Every line below is to be set down again exactly; any image stays out.

--- START ---

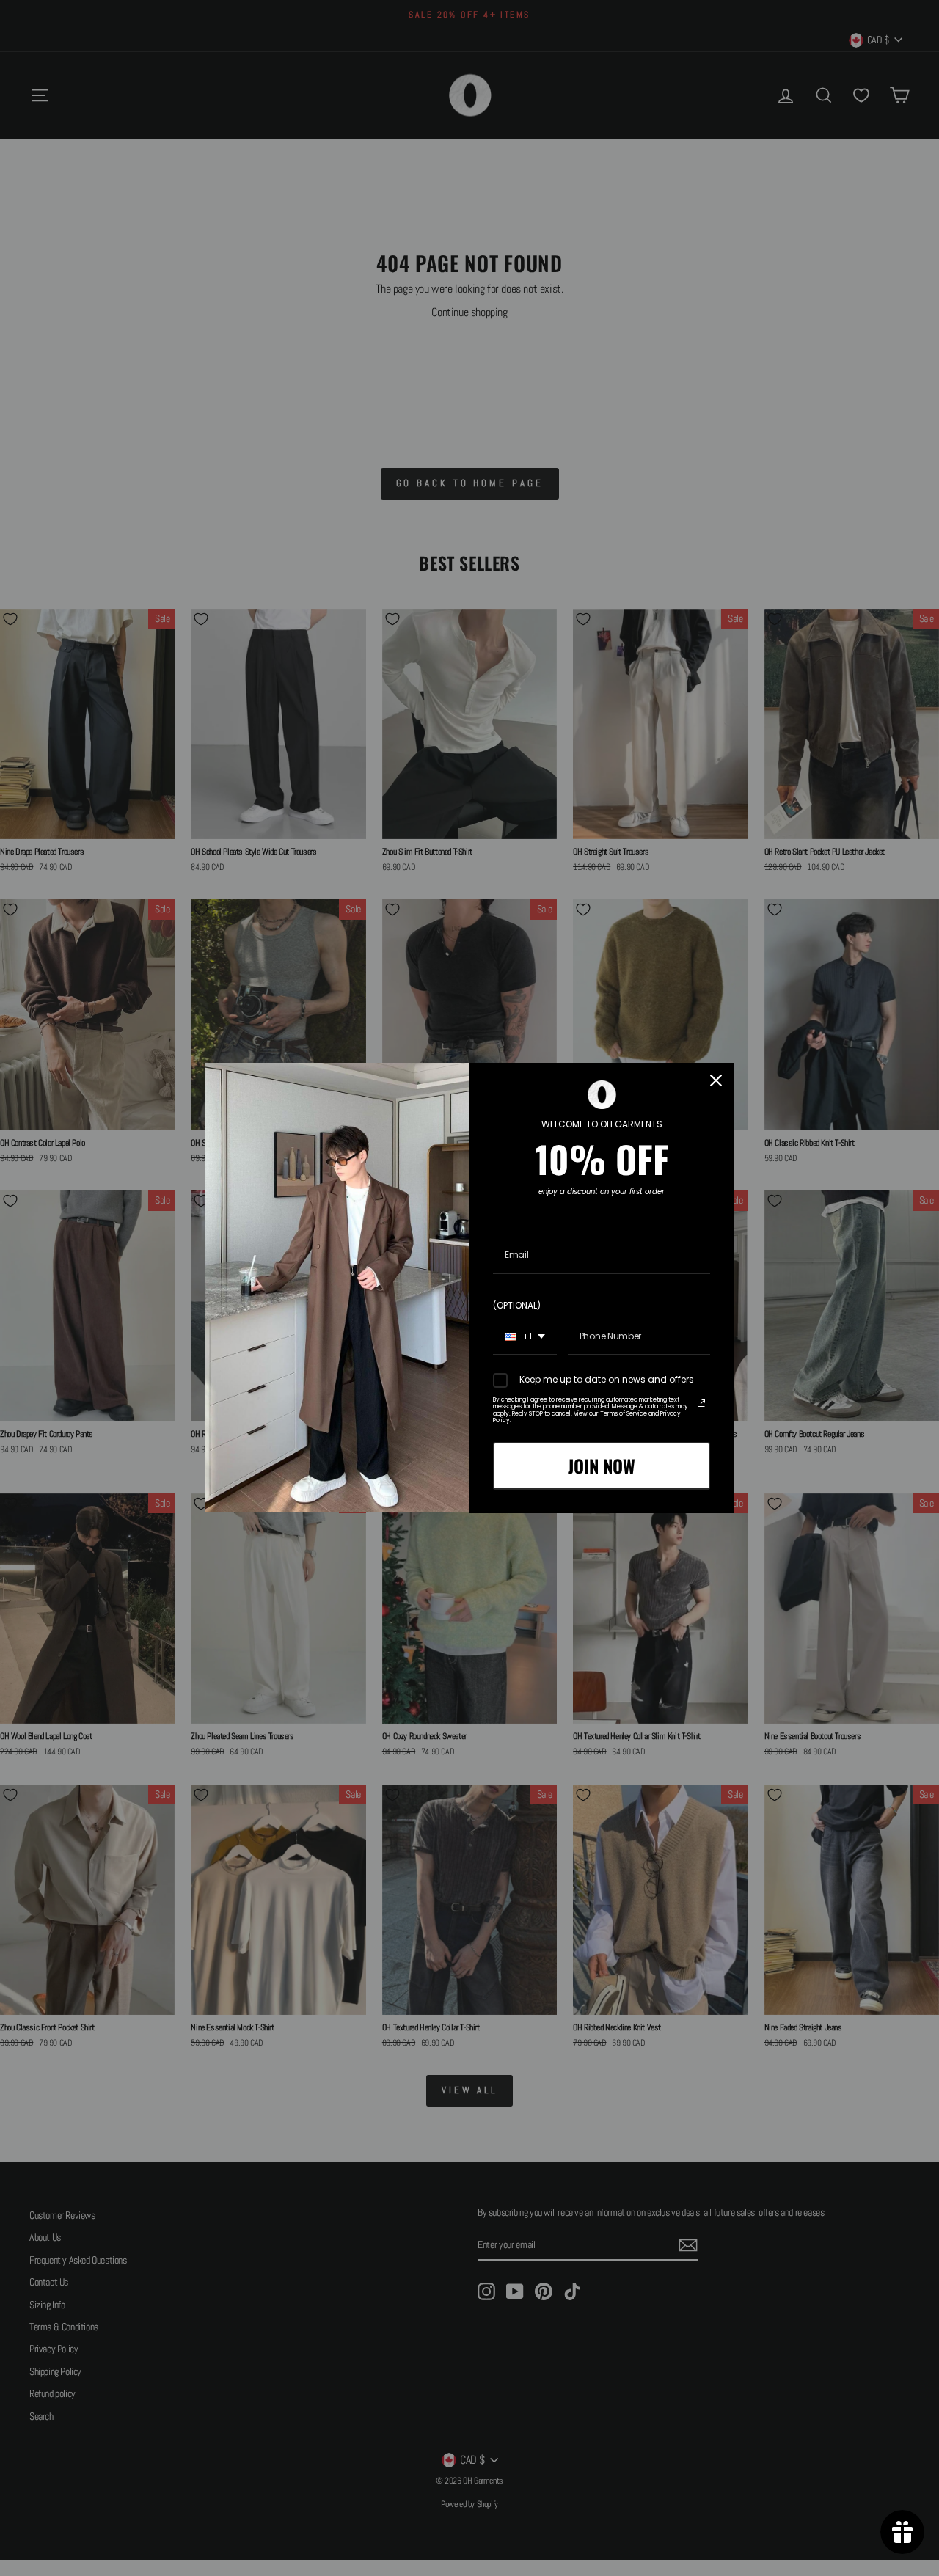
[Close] (716, 1080)
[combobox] (525, 1337)
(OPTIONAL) (517, 1305)
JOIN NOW (601, 1465)
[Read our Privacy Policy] (701, 1403)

--- END ---

Answer to the problem:
[Close] (716, 1080)
[combobox] (525, 1337)
(OPTIONAL) (517, 1305)
JOIN NOW (601, 1465)
[Read our Privacy Policy] (701, 1403)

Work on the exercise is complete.